Workplace Bullying may include behaviours such as:
- Exclusion from workplace activities and events
- Making impossible or unreasonable work demands
- Teasing, practical jokes or hazing rituals
- Spreading of rumours, gossip or innuendo
- Withholding important information or tools required for work performance
- Intimidating or aggressive conduct
What is NOT Workplace Bullying?
The following are not considered to be Workplace Bullying:
- Reasonable management action undertaken in a reasonable way.
Any actions undertaken by management which carried out in a lawful and reasonable manner does not constitute Workplace Bullying. This may include any feedback, transferral, demotion, dismissal, or disciplinary action based on a valid and reasonable basis.

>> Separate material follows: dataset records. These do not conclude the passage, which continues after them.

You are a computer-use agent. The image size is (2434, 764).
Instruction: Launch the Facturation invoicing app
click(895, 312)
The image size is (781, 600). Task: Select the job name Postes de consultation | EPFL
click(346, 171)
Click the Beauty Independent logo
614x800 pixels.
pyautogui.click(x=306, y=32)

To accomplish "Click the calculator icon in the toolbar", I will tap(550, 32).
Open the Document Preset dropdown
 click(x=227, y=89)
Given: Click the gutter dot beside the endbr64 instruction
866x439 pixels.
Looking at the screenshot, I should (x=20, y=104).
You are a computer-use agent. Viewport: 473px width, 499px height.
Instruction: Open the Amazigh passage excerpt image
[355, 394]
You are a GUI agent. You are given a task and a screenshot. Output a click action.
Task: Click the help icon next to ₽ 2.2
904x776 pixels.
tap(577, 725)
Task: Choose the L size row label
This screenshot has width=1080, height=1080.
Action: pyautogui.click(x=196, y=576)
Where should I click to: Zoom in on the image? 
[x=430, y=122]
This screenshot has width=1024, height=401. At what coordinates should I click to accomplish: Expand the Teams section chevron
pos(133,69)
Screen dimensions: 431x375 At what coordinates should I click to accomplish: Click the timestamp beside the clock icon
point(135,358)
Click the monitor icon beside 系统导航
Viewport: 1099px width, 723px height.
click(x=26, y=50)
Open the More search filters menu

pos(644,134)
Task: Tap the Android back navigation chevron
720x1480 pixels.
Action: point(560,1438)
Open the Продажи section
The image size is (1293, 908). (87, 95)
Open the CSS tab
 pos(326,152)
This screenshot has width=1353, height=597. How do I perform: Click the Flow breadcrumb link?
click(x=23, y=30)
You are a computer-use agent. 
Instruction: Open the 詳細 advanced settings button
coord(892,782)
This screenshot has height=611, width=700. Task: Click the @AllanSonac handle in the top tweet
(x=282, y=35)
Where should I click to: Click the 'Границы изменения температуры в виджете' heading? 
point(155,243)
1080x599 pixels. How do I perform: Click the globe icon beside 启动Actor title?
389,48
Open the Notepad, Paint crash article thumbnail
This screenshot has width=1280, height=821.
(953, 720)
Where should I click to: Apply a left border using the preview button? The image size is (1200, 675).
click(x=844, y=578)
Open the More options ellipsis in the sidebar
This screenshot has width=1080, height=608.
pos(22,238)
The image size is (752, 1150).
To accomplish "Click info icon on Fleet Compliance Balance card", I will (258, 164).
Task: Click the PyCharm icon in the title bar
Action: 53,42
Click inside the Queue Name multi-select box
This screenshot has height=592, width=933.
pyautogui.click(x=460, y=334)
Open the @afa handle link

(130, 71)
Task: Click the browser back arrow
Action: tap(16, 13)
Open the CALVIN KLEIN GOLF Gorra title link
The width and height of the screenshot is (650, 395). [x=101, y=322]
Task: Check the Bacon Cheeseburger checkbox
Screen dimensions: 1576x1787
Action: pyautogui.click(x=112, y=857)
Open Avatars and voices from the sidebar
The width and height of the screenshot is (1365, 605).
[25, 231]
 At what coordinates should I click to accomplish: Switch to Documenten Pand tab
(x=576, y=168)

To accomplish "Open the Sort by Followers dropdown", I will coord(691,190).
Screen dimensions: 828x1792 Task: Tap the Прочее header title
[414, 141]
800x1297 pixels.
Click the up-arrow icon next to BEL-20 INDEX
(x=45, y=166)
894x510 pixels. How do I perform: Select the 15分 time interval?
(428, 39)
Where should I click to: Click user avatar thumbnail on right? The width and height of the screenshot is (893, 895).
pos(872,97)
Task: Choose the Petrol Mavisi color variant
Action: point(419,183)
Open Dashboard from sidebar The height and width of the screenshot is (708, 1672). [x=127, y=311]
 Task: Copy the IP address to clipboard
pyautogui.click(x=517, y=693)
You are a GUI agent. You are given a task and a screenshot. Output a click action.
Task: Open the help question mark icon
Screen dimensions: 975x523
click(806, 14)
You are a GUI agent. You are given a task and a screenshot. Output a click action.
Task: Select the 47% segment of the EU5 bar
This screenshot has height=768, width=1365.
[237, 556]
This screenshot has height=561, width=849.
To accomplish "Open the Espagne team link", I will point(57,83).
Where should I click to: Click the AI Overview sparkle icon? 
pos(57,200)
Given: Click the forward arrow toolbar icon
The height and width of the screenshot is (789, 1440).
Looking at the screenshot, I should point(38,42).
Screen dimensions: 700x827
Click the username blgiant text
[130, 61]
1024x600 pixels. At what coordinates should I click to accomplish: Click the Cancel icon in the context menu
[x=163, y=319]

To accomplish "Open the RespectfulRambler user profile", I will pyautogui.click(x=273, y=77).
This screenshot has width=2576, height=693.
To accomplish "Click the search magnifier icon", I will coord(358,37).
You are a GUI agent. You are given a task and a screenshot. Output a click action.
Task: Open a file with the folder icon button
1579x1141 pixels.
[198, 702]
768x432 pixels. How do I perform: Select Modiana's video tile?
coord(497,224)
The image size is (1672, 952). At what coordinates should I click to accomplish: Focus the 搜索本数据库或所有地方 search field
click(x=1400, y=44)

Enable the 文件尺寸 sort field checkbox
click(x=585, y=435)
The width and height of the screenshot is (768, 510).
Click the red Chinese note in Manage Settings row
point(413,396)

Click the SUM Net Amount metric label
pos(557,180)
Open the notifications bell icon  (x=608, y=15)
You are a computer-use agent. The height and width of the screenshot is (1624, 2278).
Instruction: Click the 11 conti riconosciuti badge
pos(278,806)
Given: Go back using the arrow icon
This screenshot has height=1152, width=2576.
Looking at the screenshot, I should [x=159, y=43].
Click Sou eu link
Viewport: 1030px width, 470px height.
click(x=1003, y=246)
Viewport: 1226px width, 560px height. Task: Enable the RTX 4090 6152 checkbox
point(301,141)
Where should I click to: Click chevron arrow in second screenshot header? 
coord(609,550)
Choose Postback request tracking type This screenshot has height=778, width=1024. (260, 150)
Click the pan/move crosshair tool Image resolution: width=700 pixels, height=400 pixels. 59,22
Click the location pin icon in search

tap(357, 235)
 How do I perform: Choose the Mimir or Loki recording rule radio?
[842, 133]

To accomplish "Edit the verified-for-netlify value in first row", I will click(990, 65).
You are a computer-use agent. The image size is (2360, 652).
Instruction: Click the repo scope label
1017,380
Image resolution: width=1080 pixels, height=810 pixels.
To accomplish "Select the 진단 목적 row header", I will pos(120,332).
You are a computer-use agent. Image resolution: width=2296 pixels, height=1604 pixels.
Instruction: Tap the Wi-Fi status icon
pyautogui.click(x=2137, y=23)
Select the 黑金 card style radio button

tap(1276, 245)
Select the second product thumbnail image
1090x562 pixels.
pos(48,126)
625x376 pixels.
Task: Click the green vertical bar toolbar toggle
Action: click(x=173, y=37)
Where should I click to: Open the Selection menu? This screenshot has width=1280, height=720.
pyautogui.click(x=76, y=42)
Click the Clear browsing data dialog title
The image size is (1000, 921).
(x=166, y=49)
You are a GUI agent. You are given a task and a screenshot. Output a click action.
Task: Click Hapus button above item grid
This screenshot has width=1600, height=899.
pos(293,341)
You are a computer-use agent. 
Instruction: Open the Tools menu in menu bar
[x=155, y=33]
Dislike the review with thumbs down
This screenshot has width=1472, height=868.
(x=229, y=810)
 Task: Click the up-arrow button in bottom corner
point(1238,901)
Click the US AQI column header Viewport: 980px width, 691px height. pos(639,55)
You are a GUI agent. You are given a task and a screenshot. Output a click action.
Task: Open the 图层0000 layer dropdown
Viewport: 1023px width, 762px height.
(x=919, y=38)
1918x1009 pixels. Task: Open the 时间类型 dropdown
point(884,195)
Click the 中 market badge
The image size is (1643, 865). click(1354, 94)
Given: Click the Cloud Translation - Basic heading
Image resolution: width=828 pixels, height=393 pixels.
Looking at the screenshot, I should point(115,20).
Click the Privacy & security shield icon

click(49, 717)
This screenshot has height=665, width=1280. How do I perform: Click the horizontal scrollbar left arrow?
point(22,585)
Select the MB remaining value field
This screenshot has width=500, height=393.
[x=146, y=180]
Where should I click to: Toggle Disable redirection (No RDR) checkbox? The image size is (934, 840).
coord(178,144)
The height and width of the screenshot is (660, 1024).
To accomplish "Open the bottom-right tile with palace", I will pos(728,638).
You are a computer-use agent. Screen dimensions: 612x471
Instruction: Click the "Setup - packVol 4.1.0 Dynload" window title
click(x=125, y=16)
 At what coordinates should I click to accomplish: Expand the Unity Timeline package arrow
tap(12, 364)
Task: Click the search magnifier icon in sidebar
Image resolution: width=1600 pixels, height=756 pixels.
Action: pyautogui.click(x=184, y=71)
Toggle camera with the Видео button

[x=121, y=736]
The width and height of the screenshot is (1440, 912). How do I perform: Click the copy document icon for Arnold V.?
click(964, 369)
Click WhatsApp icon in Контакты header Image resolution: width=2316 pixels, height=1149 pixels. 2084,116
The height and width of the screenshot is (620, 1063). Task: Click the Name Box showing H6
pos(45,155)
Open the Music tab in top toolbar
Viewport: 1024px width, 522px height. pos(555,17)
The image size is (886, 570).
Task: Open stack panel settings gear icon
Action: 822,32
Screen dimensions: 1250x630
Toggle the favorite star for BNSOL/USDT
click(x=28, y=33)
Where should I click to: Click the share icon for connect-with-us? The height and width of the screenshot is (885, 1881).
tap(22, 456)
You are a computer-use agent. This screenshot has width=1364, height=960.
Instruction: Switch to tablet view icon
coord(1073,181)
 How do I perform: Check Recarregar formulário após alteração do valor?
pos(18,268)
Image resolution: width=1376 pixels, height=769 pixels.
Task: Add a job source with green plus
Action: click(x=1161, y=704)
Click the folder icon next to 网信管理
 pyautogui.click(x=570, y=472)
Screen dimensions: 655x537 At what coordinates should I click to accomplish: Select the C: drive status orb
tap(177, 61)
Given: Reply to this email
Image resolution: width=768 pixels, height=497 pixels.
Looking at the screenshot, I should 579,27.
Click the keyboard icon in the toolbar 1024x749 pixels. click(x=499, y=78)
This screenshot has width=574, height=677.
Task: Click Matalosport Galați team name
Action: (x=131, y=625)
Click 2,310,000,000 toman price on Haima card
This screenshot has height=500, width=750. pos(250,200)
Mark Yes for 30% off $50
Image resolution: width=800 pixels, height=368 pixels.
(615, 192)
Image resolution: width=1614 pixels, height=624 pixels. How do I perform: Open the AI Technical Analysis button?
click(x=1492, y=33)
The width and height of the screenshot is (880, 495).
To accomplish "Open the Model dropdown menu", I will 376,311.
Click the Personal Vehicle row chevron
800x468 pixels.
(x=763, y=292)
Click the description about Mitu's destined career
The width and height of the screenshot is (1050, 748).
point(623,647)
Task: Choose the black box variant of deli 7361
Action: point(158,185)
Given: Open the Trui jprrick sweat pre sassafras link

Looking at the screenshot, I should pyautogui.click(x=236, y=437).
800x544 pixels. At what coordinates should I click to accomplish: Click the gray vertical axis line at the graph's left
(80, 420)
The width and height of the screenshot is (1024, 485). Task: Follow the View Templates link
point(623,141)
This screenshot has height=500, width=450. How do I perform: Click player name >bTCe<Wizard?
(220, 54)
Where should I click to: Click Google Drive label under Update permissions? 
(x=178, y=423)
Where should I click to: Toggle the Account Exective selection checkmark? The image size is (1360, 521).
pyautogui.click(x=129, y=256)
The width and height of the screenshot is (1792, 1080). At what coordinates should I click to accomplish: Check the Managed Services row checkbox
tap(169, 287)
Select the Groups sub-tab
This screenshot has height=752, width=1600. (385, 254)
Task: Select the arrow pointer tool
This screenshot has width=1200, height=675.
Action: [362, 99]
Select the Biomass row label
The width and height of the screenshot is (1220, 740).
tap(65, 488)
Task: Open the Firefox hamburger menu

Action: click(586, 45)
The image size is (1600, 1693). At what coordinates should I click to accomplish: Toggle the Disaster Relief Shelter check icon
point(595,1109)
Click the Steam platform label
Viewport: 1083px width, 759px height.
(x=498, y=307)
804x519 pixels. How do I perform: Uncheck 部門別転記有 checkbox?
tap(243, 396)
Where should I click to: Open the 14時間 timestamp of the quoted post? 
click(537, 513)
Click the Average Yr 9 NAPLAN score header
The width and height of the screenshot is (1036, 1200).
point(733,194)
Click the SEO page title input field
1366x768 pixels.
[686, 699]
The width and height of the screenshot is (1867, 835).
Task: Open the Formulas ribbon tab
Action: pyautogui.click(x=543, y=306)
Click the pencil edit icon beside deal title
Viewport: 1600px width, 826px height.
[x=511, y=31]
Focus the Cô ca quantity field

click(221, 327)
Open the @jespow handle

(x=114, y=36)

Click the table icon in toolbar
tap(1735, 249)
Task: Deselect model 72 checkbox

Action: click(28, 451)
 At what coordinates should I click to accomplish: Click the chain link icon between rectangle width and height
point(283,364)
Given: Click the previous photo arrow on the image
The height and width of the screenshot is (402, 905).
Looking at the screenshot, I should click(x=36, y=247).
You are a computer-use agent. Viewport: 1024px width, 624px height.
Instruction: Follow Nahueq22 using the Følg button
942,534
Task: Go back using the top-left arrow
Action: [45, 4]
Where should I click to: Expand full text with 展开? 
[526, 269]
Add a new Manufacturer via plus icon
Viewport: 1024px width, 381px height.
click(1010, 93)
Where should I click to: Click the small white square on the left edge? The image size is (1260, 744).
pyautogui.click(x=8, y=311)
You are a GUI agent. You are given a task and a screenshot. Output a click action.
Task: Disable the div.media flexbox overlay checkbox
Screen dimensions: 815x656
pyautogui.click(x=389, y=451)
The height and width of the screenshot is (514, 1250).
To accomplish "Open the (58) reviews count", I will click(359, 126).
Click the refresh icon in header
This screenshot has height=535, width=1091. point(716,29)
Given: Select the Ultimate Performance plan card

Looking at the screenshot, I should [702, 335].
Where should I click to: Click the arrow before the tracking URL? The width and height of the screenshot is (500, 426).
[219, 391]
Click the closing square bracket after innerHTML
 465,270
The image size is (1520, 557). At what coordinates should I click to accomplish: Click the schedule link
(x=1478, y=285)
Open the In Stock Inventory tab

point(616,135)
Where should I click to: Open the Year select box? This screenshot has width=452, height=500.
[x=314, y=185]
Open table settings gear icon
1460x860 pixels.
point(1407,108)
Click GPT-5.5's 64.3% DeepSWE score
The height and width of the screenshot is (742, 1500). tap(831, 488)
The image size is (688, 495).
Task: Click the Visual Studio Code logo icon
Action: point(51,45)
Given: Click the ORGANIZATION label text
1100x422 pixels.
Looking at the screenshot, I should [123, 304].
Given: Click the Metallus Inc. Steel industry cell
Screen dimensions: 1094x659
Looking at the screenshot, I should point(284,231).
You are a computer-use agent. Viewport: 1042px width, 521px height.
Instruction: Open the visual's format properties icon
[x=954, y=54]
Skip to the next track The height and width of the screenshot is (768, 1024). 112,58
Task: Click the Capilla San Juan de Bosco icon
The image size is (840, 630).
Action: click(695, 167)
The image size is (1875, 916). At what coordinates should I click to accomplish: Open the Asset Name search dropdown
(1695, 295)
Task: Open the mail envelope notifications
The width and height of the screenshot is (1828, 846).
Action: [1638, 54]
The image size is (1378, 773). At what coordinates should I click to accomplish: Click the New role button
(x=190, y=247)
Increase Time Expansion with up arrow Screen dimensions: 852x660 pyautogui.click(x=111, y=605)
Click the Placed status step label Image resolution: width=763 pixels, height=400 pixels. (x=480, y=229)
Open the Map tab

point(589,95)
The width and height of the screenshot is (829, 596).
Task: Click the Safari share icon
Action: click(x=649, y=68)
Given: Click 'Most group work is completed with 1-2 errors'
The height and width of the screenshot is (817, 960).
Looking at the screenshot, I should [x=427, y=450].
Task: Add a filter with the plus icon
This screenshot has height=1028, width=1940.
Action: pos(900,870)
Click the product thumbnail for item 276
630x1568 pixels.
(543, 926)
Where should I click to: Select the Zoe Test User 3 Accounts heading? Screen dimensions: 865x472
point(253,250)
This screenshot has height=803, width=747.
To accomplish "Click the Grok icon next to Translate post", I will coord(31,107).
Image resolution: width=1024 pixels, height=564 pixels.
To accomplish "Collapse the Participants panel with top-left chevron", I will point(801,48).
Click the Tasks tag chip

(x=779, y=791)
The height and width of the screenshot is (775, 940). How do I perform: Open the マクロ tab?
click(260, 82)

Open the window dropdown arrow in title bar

- Discrimination or sexual harassment
Any discrimination or sexual harassment prevalent in the workplace is unlawful, and are subject to anti-discrimination, equal employment opportunity, workplace relations and human rights laws.
- Workplace conflict
It is expected that in any workplace, there will be disagreements or a difference of opinions between workers. Without this escalating to repeated unreasonable behaviour which creates a risk to an worker’s health and safety, this is not regarded as Workplace Bullying.
What actions can I take if I am a victim of Workplace Bullying?
Workers should keep a record of any bullying incidents that have occurred. It is best to take note of details such as the date, time, place and persons involved to help substantiate any of your claims.
Where possible, workers should try to firstly resolve any bullying issues at the workplace. Any occurrences of bullying should be brought to the attention of your employer, either by speaking with your manager, health and safety representative, or the human resources department.
If you feel that the matter has not been adequately handled by your employer, there are external avenues to dealing with Workplace Bullying. These include:
Fair Work Commission (FWC)
A victim of Workplace Bullying may apply for the Fair Work Commission (FWC) to issue an order for the bullying to stop. In doing so, the FWC will launch an investigation and, if bullying is found, an order may be ruled. An order may include requiring an individual or group to stop any bullying, monitoring of the workplace, or a review of the employer’s existing Workplace Bullying policy. Any failure to comply with an order may result in penalties imposed by the Courts.
The FWC also deals with unfair dismissal claims. You may be eligible to make an unfair dismissal claim if, as a result of Workplace Bullying, your employment has been unreasonably terminated.
The FWC is unable to award any work-related compensation. Therefore, if you are seeking compensation, the best avenues for doing so are to file either a Workers’ Compensation claim or a Negligence claim.
Workers’ Compensation claim
If, as a result of Workplace Bullying, you have suffered an injury, you may be entitled to make a Workers’ Compensation Claim. The most common injury from bullying is a psychological injury. Workers’ Compensation has no fault requirement, therefore you are only required to prove that your injury occurred as a result of the course of your employment, and that the employment was a substantial cause of the psychological injury. If successful, you may receive compensation for any lost earnings and medical expenses.
Under the Common Law, employers owes their employees a duty of care. This duty of care involves taking reasonable care for their employees’ safety or, more specifically in the context of Workplace Bullying, taking reasonable care to avoid the risk that an employee will suffer a psychiatric injury as a result of their employment. If they have breached this duty of care, you may entitled to damages for loss of earnings, and for pain and suffering.